┌────────

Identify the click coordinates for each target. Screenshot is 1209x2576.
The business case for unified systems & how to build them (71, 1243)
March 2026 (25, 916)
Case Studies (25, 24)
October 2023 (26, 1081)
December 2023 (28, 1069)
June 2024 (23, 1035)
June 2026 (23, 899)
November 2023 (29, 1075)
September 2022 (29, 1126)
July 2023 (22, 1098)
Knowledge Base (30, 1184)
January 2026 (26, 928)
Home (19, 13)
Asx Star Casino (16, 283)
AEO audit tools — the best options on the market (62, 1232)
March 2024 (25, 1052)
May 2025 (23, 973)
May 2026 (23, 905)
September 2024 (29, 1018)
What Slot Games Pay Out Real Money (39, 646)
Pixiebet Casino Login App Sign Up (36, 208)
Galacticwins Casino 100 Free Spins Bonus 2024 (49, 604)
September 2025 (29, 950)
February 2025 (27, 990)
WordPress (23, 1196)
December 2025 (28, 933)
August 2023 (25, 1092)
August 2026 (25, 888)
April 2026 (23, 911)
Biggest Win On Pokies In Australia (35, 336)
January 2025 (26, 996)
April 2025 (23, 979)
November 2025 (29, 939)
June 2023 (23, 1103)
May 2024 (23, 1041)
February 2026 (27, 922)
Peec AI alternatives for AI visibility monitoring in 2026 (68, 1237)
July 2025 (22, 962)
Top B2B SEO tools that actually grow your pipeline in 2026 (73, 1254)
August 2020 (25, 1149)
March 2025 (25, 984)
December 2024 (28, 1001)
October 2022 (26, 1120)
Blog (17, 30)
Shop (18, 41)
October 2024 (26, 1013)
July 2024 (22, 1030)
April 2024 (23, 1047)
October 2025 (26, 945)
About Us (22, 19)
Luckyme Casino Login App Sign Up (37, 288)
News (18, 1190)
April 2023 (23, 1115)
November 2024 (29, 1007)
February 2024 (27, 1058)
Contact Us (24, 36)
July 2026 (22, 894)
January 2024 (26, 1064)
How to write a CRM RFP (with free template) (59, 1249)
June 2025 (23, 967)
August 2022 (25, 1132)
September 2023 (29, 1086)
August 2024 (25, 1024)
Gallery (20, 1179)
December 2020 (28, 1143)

└────────

# TASK DIRECTIONS:
Retype the whole listing exactly.

# EXERCISE RESPONSE:
Identify the click coordinates for each target. Screenshot is 1209x2576.
The business case for unified systems & how to build them (71, 1243)
March 2026 (25, 916)
Case Studies (25, 24)
October 2023 (26, 1081)
December 2023 (28, 1069)
June 2024 (23, 1035)
June 2026 (23, 899)
November 2023 (29, 1075)
September 2022 (29, 1126)
July 2023 (22, 1098)
Knowledge Base (30, 1184)
January 2026 (26, 928)
Home (19, 13)
Asx Star Casino (16, 283)
AEO audit tools — the best options on the market (62, 1232)
March 2024 (25, 1052)
May 2025 (23, 973)
May 2026 (23, 905)
September 2024 (29, 1018)
What Slot Games Pay Out Real Money (39, 646)
Pixiebet Casino Login App Sign Up (36, 208)
Galacticwins Casino 100 Free Spins Bonus 2024 (49, 604)
September 2025 (29, 950)
February 2025 (27, 990)
WordPress (23, 1196)
December 2025 (28, 933)
August 2023 (25, 1092)
August 2026 (25, 888)
April 2026 (23, 911)
Biggest Win On Pokies In Australia (35, 336)
January 2025 (26, 996)
April 2025 (23, 979)
November 2025 (29, 939)
June 2023 (23, 1103)
May 2024 (23, 1041)
February 2026 (27, 922)
Peec AI alternatives for AI visibility monitoring in 2026 (68, 1237)
July 2025 (22, 962)
Top B2B SEO tools that actually grow your pipeline in 2026 (73, 1254)
August 2020 (25, 1149)
March 2025 (25, 984)
December 2024 (28, 1001)
October 2022 (26, 1120)
Blog (17, 30)
Shop (18, 41)
October 2024 (26, 1013)
July 2024 (22, 1030)
April 2024 (23, 1047)
October 2025 (26, 945)
About Us (22, 19)
Luckyme Casino Login App Sign Up (37, 288)
News (18, 1190)
April 2023 (23, 1115)
November 2024 (29, 1007)
February 2024 (27, 1058)
Contact Us (24, 36)
July 2026 (22, 894)
January 2024 (26, 1064)
How to write a CRM RFP (with free template) (59, 1249)
June 2025 (23, 967)
August 2022 (25, 1132)
September 2023 (29, 1086)
August 2024 (25, 1024)
Gallery (20, 1179)
December 2020 (28, 1143)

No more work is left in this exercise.